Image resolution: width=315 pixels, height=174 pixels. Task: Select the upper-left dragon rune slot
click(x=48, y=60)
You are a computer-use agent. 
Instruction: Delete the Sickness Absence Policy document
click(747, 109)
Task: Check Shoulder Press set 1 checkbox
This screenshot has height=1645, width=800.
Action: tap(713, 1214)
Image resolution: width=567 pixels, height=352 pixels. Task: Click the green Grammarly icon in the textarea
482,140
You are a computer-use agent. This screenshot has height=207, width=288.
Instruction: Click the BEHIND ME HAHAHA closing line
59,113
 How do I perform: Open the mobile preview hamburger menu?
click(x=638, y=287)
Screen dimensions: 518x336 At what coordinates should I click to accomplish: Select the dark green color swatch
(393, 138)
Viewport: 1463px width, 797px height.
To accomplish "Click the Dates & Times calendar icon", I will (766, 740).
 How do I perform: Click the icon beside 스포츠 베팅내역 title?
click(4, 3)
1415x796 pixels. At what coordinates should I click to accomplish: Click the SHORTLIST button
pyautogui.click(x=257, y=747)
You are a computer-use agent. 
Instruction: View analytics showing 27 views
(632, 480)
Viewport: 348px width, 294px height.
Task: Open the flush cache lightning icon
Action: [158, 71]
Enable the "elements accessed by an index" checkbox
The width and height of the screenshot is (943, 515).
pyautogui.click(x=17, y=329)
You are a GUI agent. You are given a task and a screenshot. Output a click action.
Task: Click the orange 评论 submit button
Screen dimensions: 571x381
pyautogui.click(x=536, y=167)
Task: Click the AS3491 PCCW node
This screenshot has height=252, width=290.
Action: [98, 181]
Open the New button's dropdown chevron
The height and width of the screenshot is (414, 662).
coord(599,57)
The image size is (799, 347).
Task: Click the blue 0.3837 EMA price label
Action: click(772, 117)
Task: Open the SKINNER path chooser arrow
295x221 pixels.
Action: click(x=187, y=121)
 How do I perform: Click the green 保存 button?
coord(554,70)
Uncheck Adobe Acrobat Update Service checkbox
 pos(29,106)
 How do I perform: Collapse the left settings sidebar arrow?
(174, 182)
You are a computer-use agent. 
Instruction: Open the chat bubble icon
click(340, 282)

□ □ □ □

EXERCISE BRIEF: Extract every line of the rows above that contains the string "Viewport". Matching is case-sensitive.

OUTPUT OF THE TASK:
Viewport: 1463px width, 797px height.
Viewport: 348px width, 294px height.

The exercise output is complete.